What is it that makes a happy life? People have been ask­ing that for mil­len­nia and I have a few minutes while I wait to col­lect someone, so I might not have a com­pre­hens­ive answer. The reason I’m ask­ing is that Religion ‘linked to happy life’ is one of the most emailed stor­ies on the BBC News site today. I have to admit I’m sur­prised that there are so few responses to the story on Technorati, but maybe every­one like me is won­der­ing what a happy life is.

Or maybe I’m a bit early with the story and when this goes live that Technorati link will prove me wrong.

The topic of a happy life is a chapter in Julia Annas’ Ancient Philosophy: A Very Short Introduction. It’s a good book. She uses the image above to intro­duce Prodicus’ Choice of Heracles. Prodicus was a soph­ist of the 5th cen­tury BC, but his story has come down to us via an ancient form of Chinese Whispers. Socrates told the story to Aristippus — and that con­ver­sa­tion was recor­ded by Xenophon years later.

According to Prodicus:

When Heracles was passing from boy­hood to youth’s estate, wherein the young, now becom­ing their own mas­ters, show whether they will approach life by the path of vir­tue or the path of vice, he went out into a quiet place, and sat pon­der­ing which road to take. And there appeared two women of great stature mak­ing towards him. The one was fair to see and of high bear­ing; and her limbs were adorned with pur­ity, her eyes with mod­esty; sober was her fig­ure, and her robe was white. The other was plump and soft, with high feed­ing. Her face was made up to heighten its nat­ural white and pink, her fig­ure to exag­ger­ate her height. Open-eyed was she; and dressed so as to dis­close all her charms. Now she eyed her­self; anon looked whether any noticed her; and often stole a glance at her own shadow.

The hussy was called Pleasure and the frump called Virtue. They both offered dif­fer­ent routes to hap­pi­ness. Pleasure’s argu­ment was roughly “Wahey! Get a load of this! Grab it while you can! Know what I mean? Nudge, nudge.” Virtue in con­trast wasn’t even offer­ing a quick snog. Instead she said hap­pi­ness can only be found in the things worked for and earned, even if that means self-denial and frus­tra­tion. Pleasure’s gifts, she warned, would be tem­por­ary but hers were lasting.

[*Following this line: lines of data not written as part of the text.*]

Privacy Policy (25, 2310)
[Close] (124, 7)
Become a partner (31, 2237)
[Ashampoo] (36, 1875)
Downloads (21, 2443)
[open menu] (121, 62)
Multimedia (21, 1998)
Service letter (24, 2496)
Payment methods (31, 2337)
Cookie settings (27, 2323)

Julia Annas picks up on the oppos­i­tion of Pleasure and Happiness in the tale. She says it’s a dif­fer­ent way of think­ing to about Happiness than Utilitarian philo­soph­ers like Mill or Sidgwick who see Happiness as the accul­mu­la­tion of pleas­ure and avoid­ance of pain. Utilitarianism appears to be the philo­soph­ical under­pin­ning of this news story, the avoid­ance of pain makes you a hap­pier per­son.

Their find­ings, they said, sug­ges­ted that reli­gion could offer a “buf­fer” which pro­tec­ted from life’s disappointments.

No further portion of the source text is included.